The Disastrous Unravelling of Queens Park Rangers and What Went Wrong

Sam Pilger@sampilgerContributing Football WriterMay 7, 2013

Queens Park Rangers have only won 4 games in the Premier League this season.
Queens Park Rangers have only won 4 games in the Premier League this season.Scott Heavey/Getty Images

It should come as no surprise Queens Park Rangers have decided to cancel their annual end of season awards night this year.  

After all, it would have been a depressing affair, full of morose players, frustrated fans and a palpable sense of resentment. 

There is very little for QPR to celebrate this season, having endured an utterly wretched campaign before surrendering to relegation last week with three games still remaining. 

Where did it all go wrong? At the start of the season QPR appeared to have both an ambitious owner and manager and a collection of players capable of not only surviving, but even prospering in the Premier League.  

It was at the end of last season that QPR’s then-manager Mark Hughes made his solemn promise that, “as far as I'm concerned, we will never be in this situation again while I am manager.” 

But it was a promise he failed to keep, and after 12 games QPR were bottom of the table and had failed to win a single game. 

The signs were obviously there on the opening day of the season when QPR were thrashed 5-0 at home by Swansea. 

That day, they looked like a disjointed and unmotivated group of players, vulnerable at the back and lacking any real edge up front, and over the next 35 games that never really changed. 

Hughes had done a lot of business in the summer, bringing in a whole team of eleven new players, but though many had undoubted pedigree, were they the right players to keep QPR in the Premier League? 

As the former Welsh international Robbie Savage has said in The Mirror, “When I look at the players Hughes signed, I struggle to reconcile some of them with the manager I knew at Blackburn. Some of them simply didn’t match Sparky’s photofit in terms of passion, commitment and work ethic.”  

Ji-Sung Park was signed from Manchester United, Esteban Garenero arrived from Real Madrid and Jose Bosingwa was lured from the Champions League winners Chelsea, but none of these players lived up to the reputations they had earned at these clubs.

These were never players suited to a relegation fight. It was always going to be an alien concept.  

By the end of November, it was clear Hughes had run out of ideas, and so it appeared QPR had pulled off a coup by replacing him with Harry Redknapp, who six months earlier had finished in the top four and seemed destined to be the next England manager. 

But the most attractive achievement on Redknapp’s CV to the QPR board was his work with smaller teams, particularly narrowly keeping Portsmouth in the Premier League in 2006. 

But surprisingly, Redknapp has made little impact at Loftus Road. QPR were five points adrift from safety when he arrived, and with two games to go, that gap has increased to thirteen. 

In the January transfer window Redknapp was given huge funds to arrest the club’s decline, and he brought in Christopher Samba for £12 million and Loic Remy for £8 million, but rather than help, their arrival seemed to exacerbate problems within the squad. 

Rifts caused by simple jealousy over the gulf in wages earned by these new signings in January and last summer compared to the old guard became too great to overcome. 

A manager will always deny any internal problems during the season, but now with typical frankness, Redknapp has admitted his players were never a united unit.  

“I would be lying if I said there were not splits in the camp here,” Redknapp said recently in The Mirror. “That has been obvious for everyone to see all year.”

“It is hard to know who speaks to who; I just take them out on the training ground. I haven’t had this too much anywhere else, but when we came it was obvious there was a problem.

“It is difficult with players earning differently.”

“It is not a problem if you are playing with Robin van Persie or Steven Gerrard and they are getting 130 or 140 grand a week while someone else is getting 50 because you don’t mind if they’re worth it and so good.

“So that’s a problem if players look at others and thinks ‘he isn’t that good’. That’s when you get problems.

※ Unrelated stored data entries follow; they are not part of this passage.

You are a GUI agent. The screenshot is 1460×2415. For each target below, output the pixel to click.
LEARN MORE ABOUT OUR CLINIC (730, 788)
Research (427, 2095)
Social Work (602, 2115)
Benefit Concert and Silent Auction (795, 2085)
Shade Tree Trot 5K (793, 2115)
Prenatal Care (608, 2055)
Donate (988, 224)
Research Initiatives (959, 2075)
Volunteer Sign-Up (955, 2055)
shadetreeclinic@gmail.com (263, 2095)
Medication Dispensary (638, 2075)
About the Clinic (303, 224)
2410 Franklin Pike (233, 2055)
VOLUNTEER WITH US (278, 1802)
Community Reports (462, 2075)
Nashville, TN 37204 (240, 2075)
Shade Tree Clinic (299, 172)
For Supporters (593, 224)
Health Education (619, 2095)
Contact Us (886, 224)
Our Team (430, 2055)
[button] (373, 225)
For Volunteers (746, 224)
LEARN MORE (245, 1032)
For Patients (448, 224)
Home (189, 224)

People don’t mind others getting good money if they earn it.”

A lack of goals was QPR’s most obvious problem on the pitch. They have only managed 29 goals from 36 games so far this season.

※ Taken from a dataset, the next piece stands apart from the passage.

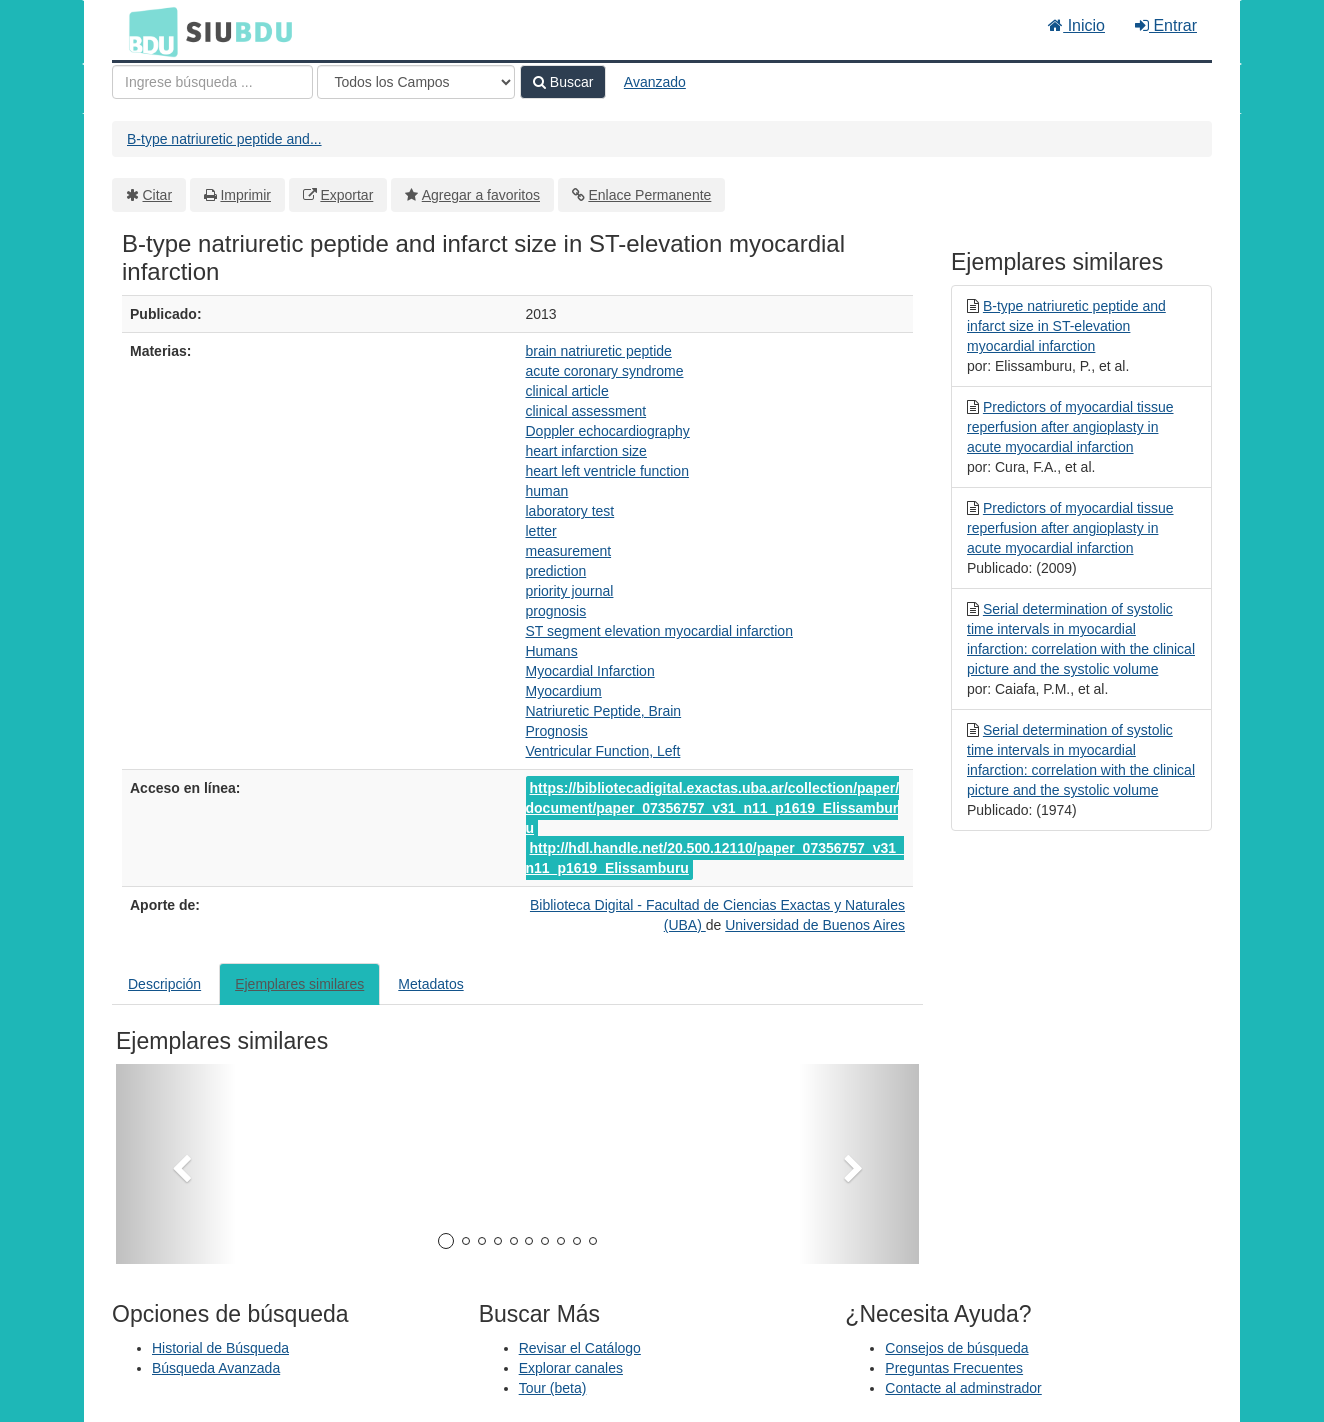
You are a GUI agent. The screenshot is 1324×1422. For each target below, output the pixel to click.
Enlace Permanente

“Robin van Persie has scored about as many goals as us this season. I think that says it all really,” the QPR goalkeeper Rob Green has said to West London Sport. 

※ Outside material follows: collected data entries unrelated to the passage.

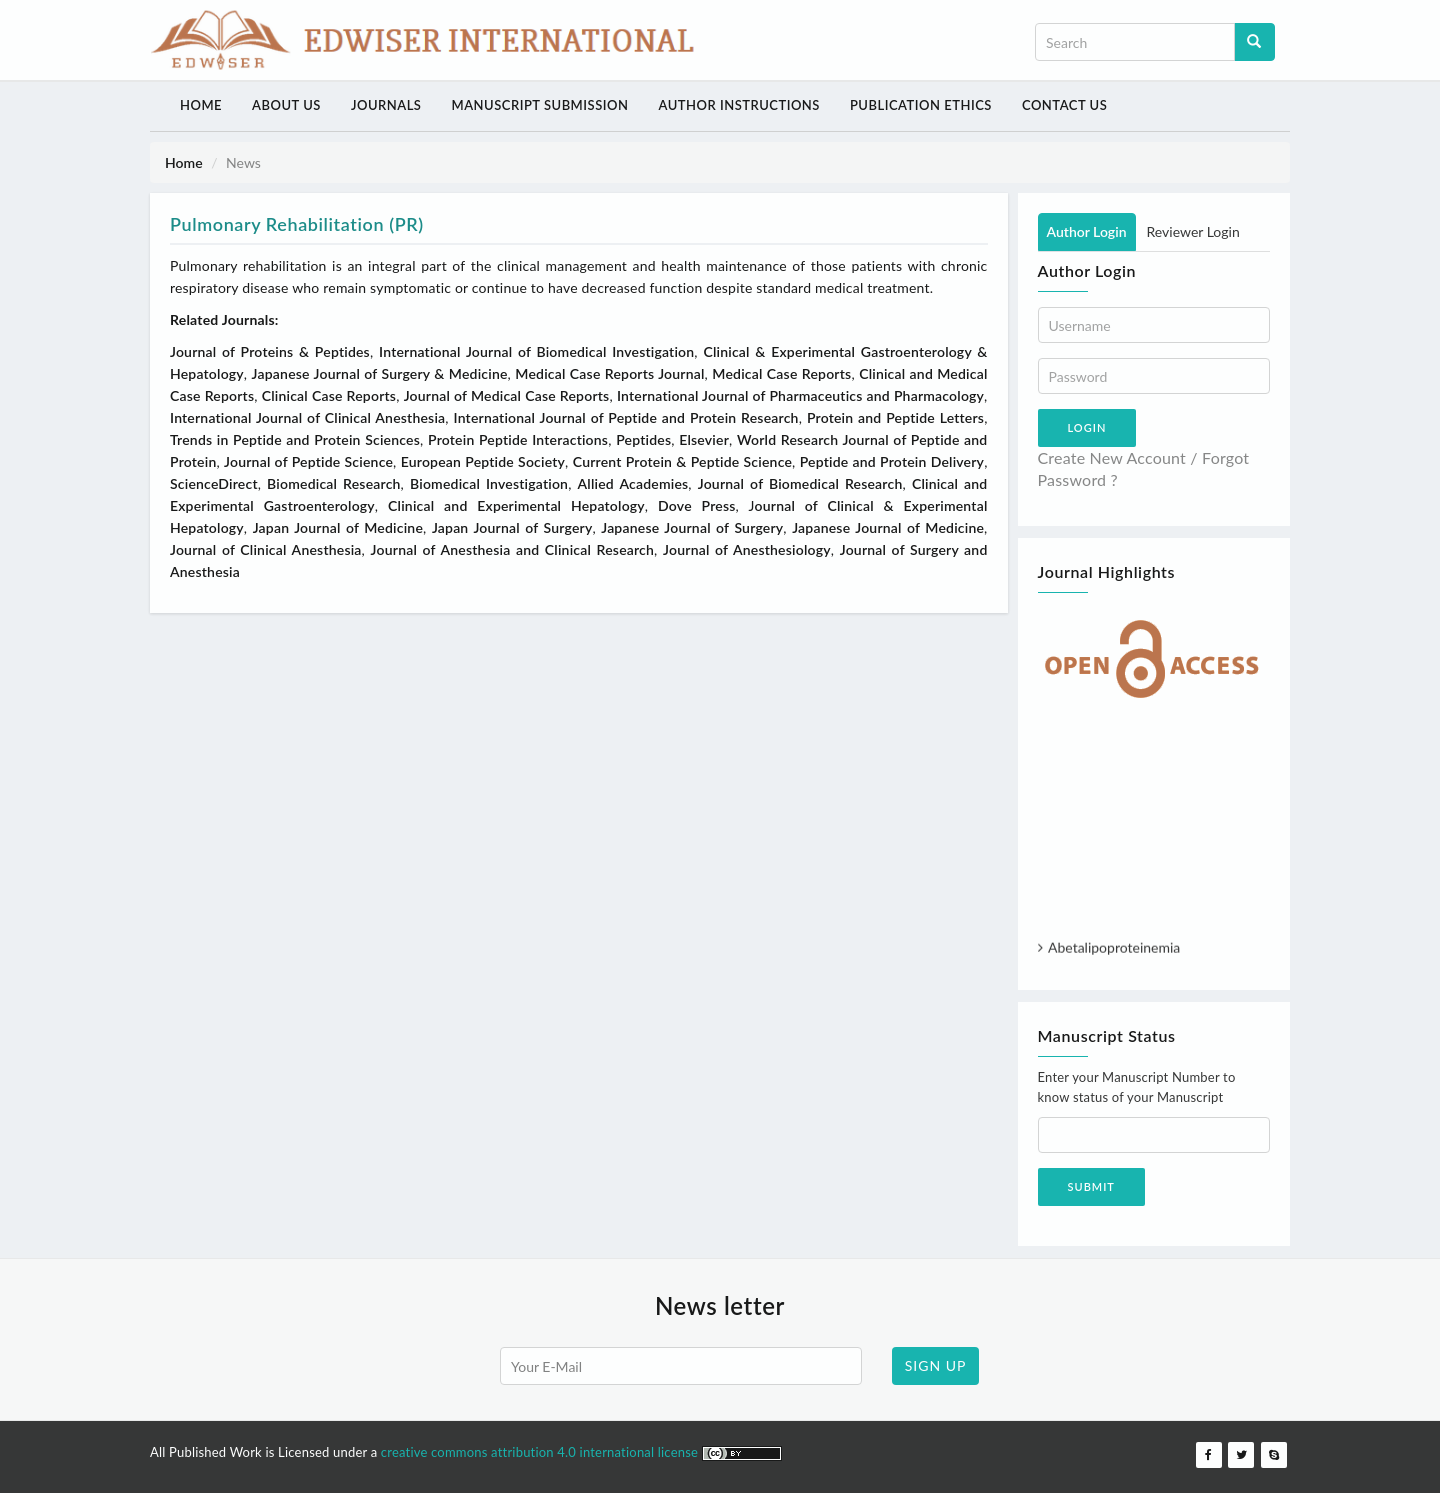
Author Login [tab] (1087, 231)
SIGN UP (936, 1365)
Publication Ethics (921, 105)
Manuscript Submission (539, 105)
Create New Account (1112, 457)
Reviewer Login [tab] (1193, 231)
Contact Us (1064, 105)
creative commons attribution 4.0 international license (541, 1452)
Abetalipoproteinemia (1114, 951)
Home (201, 105)
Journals (386, 105)
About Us (286, 105)
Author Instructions (739, 105)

It makes the decision to dispense with last season’s leading goal scorer Heider Helguson even more baffling. In the first half of the season, QPR missed him as they struggled for goals. 

Andy Johnson’s injury ruled him out for the season, but there wasn’t the backup in the squad to compensate for his absence. 

Loic Remy, who only signed in January this year, will finish the season as their leading scorer with just five goals. 

Now saddled with so many underperforming players on big wages, there are concerns QPR will struggle to make quick return to the Premier League. 

However, Harry Redknapp is staying at Loftus Road, and with a proper close season ahead of him, he should now be able to mould a more united and committed group of players.  

As Redknapp told the London Evening Standard, "We're going to give it a real good go next season though and hopefully get this club back to where it belongs." 

A year after it appeared as though Redknapp would be leading England in to a World Cup finals, he now has the more mundane, but just as demanding task of getting QPR out of the Championship.